Temos, no estado de Mato Grosso, a Lei Estadual de Agroecologia e Produção Orgânica. Pergunta: o governo vem investindo na produção agroecológica? Parte significativa da soja plantada aqui é transgênica. E, no ano passado, a Comissão Técnica Nacional de Biossegurança (CTNBio) aprovou uma soja resistente a uma combinação de quatro agrotóxicos: 2,4-D, dicamba, mesotriona e glufosinato de amônio [conjunto de herbicidas altamente tóxicos à saúde humana, incluindo riscos de distúrbios endócrinos, doenças neurológicas, reprodutivas e potencial cancerígeno, o último deles banido na Europa]. Aonde é que vai parar isso? Temos ainda a importação de trigo transgênico da Argentina, que é o único país que está exportando um trigo resistente ao glufosinato, um derivado do glifosato.
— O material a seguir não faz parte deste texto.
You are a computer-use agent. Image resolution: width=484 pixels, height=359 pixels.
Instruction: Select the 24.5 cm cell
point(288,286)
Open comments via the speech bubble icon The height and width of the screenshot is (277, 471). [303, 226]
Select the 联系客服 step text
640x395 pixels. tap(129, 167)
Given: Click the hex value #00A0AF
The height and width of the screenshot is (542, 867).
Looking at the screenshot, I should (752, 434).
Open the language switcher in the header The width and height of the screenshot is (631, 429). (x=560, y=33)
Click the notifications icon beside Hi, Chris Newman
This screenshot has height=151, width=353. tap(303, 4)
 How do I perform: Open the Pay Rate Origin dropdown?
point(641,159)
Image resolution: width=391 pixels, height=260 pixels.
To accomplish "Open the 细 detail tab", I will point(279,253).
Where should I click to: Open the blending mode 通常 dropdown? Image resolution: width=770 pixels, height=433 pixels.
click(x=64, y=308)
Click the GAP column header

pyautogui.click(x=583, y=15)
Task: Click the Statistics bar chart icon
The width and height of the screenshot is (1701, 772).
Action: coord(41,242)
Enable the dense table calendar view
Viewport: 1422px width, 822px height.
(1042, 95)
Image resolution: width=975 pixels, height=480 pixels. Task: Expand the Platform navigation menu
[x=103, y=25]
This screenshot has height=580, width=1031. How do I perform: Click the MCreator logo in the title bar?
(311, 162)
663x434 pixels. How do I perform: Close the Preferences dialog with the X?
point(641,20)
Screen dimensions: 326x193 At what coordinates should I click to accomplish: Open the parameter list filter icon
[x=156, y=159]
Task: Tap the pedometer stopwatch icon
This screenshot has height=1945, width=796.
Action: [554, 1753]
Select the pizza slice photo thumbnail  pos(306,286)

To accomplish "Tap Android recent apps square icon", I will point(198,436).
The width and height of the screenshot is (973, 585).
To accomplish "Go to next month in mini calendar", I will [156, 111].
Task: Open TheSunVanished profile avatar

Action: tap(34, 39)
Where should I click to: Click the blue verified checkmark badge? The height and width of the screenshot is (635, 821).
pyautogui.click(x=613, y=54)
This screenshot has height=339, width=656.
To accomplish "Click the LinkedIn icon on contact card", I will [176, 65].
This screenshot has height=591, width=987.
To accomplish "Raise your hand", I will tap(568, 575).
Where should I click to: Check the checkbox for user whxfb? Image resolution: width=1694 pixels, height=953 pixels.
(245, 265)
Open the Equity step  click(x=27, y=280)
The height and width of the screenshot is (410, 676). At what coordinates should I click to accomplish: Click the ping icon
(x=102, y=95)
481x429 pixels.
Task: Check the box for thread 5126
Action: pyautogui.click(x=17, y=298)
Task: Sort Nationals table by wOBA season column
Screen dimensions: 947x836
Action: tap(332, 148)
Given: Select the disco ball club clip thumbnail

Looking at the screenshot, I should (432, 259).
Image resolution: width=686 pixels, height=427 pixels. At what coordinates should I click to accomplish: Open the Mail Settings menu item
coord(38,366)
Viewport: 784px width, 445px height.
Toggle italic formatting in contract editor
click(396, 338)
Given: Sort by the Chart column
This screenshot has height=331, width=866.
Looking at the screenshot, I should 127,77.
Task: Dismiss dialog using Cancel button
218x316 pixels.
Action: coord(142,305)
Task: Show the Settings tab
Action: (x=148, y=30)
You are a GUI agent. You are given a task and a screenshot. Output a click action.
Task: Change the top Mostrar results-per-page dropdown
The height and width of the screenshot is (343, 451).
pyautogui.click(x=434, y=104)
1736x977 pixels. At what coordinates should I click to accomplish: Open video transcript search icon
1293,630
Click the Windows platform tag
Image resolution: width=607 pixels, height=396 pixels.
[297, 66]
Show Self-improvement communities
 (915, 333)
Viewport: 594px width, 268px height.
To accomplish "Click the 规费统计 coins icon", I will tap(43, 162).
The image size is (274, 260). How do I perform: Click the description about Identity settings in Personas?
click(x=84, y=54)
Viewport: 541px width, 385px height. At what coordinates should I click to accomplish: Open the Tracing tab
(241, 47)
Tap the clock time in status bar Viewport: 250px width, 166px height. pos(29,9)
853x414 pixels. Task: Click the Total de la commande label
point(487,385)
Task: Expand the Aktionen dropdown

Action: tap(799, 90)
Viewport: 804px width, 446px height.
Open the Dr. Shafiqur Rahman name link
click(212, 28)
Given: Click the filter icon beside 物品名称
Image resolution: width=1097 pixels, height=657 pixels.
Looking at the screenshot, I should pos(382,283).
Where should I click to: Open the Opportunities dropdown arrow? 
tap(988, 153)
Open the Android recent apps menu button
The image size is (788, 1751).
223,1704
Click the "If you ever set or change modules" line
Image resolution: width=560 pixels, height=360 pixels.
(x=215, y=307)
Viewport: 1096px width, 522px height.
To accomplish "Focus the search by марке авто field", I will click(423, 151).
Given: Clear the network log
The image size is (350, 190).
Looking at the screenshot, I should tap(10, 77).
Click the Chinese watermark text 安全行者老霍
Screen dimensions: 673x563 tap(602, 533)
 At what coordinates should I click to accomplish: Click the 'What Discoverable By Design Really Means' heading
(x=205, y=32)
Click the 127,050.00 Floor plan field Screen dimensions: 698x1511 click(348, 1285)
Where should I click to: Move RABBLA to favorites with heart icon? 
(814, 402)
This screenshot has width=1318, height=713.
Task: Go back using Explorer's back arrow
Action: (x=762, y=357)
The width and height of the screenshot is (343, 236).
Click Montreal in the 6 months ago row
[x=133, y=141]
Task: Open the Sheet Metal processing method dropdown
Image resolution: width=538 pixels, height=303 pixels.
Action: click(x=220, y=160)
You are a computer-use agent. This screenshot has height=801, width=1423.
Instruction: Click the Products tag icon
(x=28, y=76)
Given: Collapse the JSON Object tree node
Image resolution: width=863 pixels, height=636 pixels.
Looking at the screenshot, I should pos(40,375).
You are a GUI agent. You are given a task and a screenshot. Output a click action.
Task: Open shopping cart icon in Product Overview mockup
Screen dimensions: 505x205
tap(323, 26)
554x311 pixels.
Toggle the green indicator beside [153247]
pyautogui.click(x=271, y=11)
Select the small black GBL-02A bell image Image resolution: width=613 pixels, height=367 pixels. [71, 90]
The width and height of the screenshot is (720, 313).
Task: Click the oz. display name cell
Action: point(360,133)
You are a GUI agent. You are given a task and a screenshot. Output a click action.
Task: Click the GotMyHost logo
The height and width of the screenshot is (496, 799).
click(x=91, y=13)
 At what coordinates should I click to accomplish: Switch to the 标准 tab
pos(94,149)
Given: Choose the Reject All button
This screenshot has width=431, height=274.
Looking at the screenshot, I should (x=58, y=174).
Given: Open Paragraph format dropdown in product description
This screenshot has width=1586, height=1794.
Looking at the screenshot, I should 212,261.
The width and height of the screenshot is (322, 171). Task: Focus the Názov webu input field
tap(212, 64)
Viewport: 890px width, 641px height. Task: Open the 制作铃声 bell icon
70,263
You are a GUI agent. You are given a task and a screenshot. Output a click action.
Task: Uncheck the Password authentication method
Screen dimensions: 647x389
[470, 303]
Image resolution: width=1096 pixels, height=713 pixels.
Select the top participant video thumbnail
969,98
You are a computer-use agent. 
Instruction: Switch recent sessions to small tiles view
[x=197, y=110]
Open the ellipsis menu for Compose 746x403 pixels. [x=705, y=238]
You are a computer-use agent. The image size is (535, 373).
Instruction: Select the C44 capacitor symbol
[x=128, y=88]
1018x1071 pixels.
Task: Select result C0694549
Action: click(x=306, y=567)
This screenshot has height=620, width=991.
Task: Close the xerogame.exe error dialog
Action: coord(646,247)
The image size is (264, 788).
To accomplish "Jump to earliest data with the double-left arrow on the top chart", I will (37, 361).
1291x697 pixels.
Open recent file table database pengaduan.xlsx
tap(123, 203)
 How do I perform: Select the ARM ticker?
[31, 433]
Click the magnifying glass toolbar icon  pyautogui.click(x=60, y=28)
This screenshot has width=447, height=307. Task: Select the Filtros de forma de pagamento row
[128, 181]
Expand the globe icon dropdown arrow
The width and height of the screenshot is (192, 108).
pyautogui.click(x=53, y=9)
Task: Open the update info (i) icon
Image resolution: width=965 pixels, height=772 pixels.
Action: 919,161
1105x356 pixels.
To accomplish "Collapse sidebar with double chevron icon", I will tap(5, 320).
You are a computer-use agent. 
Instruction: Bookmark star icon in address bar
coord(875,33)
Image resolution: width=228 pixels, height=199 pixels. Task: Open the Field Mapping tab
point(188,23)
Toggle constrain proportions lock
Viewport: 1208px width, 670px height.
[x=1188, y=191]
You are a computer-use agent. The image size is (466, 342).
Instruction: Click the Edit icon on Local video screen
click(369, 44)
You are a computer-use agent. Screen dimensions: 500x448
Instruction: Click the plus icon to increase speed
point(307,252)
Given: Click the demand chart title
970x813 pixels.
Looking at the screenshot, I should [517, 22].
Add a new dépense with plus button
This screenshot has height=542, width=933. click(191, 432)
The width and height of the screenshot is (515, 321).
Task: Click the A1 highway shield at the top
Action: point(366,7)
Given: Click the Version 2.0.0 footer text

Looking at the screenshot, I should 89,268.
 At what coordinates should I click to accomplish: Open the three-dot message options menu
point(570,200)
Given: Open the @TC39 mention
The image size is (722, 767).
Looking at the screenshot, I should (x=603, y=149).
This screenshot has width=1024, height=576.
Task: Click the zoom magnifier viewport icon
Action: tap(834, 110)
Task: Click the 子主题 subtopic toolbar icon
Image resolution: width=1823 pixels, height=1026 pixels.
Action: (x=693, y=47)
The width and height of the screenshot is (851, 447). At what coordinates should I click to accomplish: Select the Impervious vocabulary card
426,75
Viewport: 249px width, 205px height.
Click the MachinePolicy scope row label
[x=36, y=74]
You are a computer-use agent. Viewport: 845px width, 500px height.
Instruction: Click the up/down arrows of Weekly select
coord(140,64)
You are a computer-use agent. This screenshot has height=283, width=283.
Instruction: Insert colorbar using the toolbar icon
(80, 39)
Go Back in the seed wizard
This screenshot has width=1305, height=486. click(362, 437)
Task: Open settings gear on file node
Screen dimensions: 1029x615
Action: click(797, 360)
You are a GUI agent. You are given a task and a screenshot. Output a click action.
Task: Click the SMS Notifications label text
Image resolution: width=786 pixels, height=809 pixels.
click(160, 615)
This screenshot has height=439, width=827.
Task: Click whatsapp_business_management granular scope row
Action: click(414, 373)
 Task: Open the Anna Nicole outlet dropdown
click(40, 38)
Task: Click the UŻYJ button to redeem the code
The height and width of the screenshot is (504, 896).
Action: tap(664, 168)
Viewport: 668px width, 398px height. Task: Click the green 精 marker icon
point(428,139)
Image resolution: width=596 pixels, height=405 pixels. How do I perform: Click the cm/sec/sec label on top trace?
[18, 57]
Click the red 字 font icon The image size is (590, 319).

A CTNBio autorizou plantá-lo no Brasil também. Só na Argentina, agora no Brasil e no Paraguai. O resto do mundo não quis saber desse trigo resistente ao glufosinato de amônio [herbicida associado a riscos à saúde humana, como toxicidade neurológica, problemas respiratórios e efeitos reprodutivos]. Então, quer dizer, a situação é terrível. O agronegócio é insaciável.
Como o senhor consegue sustentar sua atuação crítica em meio a um cenário tão adverso?
A gente continua porque conta com uma rede de pesquisa, nacional e internacional, para nos apoiar. Mas é preciso haver uma mobilização popular, sindical, social, para que a gente tenha uma vigilância em saúde no país. Porque o outro lado – o agro, a indústria de alimentos –, se tiver que vender contaminado e se tiver que contaminar a água, a chuva, o ar, o leite… não está nem aí.